EXERCISE
The required output is every line from the beginning of the entries below through the line that includes "Task: Select the 0.02 x-axis tick label", copied exactly.

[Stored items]
-=-=-

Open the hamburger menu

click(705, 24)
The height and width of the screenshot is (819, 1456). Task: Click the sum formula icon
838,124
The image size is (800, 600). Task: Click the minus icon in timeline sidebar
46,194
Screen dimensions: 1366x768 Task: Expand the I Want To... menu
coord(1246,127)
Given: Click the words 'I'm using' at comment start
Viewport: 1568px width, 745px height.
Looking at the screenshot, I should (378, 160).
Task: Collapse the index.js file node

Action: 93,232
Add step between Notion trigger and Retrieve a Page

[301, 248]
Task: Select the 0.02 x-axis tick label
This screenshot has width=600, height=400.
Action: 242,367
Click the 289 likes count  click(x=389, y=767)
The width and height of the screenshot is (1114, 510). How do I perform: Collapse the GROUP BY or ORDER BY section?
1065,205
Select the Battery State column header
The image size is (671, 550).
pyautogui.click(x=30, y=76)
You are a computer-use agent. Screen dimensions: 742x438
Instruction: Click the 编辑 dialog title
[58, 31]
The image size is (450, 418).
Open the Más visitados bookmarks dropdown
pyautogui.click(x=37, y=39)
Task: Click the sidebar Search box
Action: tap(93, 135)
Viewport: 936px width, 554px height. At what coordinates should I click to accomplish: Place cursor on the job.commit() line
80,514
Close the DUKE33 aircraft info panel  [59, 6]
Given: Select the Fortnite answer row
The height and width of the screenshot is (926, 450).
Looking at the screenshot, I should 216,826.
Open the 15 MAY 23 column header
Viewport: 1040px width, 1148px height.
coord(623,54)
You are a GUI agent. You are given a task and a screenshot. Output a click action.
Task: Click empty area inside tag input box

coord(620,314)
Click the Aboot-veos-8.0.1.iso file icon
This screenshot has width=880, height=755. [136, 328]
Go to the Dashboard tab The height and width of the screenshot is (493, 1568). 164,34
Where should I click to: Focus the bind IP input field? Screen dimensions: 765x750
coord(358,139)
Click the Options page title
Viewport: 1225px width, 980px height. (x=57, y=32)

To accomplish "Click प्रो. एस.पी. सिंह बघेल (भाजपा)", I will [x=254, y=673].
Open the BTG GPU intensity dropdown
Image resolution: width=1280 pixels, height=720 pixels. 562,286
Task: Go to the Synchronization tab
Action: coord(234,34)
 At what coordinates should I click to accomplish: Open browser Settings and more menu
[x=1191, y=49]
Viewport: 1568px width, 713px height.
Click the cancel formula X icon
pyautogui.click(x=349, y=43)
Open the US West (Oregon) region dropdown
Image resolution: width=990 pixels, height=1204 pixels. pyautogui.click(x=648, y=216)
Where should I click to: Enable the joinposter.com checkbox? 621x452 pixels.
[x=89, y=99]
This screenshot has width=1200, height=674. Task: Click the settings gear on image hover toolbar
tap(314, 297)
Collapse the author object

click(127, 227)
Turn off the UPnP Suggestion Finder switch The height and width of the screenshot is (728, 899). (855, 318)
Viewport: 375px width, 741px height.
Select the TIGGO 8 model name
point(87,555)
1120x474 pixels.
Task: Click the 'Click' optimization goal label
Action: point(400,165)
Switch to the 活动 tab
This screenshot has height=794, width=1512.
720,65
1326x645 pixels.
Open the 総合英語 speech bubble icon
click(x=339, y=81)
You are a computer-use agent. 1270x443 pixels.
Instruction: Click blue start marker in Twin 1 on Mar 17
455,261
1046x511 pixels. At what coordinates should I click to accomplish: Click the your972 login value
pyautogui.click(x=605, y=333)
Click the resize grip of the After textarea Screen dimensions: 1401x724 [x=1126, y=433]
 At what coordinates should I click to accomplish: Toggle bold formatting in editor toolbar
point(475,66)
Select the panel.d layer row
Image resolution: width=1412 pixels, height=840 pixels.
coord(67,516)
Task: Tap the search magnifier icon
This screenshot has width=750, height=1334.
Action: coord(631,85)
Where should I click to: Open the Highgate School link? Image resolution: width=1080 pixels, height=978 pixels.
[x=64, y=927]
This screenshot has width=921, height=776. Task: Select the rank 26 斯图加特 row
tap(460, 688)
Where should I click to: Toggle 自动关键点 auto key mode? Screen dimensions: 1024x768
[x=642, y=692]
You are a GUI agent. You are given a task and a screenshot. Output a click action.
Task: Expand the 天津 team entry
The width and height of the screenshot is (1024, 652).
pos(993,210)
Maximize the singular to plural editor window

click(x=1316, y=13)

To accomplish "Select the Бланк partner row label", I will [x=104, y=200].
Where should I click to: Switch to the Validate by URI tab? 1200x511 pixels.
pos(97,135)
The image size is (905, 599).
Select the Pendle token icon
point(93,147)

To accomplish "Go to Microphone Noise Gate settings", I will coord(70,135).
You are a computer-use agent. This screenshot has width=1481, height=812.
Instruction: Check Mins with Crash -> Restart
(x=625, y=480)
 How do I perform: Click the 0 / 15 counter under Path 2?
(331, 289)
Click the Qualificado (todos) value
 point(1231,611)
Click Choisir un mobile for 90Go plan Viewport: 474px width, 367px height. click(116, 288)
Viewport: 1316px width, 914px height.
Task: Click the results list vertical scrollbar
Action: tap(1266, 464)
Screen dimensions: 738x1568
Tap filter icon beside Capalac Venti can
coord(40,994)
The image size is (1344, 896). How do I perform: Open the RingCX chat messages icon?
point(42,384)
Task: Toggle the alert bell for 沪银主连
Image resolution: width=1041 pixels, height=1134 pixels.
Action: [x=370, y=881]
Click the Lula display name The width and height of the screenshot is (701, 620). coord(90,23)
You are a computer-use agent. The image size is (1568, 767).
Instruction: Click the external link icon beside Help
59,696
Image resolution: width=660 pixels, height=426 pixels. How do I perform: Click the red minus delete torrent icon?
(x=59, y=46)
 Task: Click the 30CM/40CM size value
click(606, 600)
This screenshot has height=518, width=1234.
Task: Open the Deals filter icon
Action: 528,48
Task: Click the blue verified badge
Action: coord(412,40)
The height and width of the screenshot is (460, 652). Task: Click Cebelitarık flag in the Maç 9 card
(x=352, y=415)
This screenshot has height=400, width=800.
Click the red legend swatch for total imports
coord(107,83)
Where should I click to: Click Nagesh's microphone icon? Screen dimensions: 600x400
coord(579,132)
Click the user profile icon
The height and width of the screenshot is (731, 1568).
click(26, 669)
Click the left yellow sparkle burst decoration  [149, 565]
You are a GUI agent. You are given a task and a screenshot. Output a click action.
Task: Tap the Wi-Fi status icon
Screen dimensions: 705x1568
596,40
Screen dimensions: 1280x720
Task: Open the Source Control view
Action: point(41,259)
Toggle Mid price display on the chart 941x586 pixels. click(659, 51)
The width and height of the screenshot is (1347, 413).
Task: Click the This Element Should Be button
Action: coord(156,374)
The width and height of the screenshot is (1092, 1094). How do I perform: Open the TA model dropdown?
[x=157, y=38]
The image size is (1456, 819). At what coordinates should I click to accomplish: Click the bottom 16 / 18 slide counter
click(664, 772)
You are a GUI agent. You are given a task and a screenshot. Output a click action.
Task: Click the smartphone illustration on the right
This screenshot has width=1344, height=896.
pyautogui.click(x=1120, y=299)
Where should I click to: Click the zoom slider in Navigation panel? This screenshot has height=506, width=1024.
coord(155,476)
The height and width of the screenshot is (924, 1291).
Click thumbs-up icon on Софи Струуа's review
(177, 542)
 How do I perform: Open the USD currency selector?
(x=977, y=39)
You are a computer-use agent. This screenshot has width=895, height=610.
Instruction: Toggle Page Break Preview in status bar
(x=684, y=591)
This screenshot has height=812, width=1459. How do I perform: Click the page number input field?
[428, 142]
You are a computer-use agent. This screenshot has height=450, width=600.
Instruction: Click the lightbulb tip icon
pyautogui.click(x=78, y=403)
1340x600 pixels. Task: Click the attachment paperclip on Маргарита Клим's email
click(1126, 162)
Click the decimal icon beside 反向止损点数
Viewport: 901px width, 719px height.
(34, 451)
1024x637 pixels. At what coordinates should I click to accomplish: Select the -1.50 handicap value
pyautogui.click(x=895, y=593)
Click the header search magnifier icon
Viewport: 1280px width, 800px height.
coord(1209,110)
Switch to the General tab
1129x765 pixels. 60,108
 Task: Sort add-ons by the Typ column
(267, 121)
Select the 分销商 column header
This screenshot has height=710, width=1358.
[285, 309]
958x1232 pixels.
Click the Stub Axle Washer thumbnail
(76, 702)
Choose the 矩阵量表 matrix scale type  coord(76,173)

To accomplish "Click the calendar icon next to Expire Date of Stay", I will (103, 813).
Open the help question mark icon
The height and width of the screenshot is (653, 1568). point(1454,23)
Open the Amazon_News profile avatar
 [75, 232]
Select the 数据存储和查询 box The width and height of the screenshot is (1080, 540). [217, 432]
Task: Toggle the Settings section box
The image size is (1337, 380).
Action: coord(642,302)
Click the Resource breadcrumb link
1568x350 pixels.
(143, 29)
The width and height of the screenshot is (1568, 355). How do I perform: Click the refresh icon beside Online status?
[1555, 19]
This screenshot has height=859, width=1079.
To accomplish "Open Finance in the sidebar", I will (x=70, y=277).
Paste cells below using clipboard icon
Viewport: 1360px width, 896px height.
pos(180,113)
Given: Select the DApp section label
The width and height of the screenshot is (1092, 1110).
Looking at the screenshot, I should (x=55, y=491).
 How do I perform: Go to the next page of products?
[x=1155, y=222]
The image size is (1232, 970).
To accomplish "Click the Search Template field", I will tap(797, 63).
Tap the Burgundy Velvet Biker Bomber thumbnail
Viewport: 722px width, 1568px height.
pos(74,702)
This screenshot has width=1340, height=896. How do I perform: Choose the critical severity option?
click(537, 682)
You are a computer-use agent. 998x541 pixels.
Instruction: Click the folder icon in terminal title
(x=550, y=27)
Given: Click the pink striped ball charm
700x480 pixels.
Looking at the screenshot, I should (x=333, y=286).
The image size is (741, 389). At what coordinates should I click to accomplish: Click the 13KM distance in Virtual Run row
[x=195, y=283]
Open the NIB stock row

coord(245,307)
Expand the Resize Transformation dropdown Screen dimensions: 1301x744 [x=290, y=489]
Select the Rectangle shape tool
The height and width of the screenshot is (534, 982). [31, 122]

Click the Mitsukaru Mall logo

-=-=-

PROBLEM SOLUTION
Open the hamburger menu

click(705, 24)
The height and width of the screenshot is (819, 1456). Task: Click the sum formula icon
838,124
The image size is (800, 600). Task: Click the minus icon in timeline sidebar
46,194
Screen dimensions: 1366x768 Task: Expand the I Want To... menu
coord(1246,127)
Given: Click the words 'I'm using' at comment start
Viewport: 1568px width, 745px height.
Looking at the screenshot, I should (378, 160).
Task: Collapse the index.js file node

Action: 93,232
Add step between Notion trigger and Retrieve a Page

[301, 248]
Task: Select the 0.02 x-axis tick label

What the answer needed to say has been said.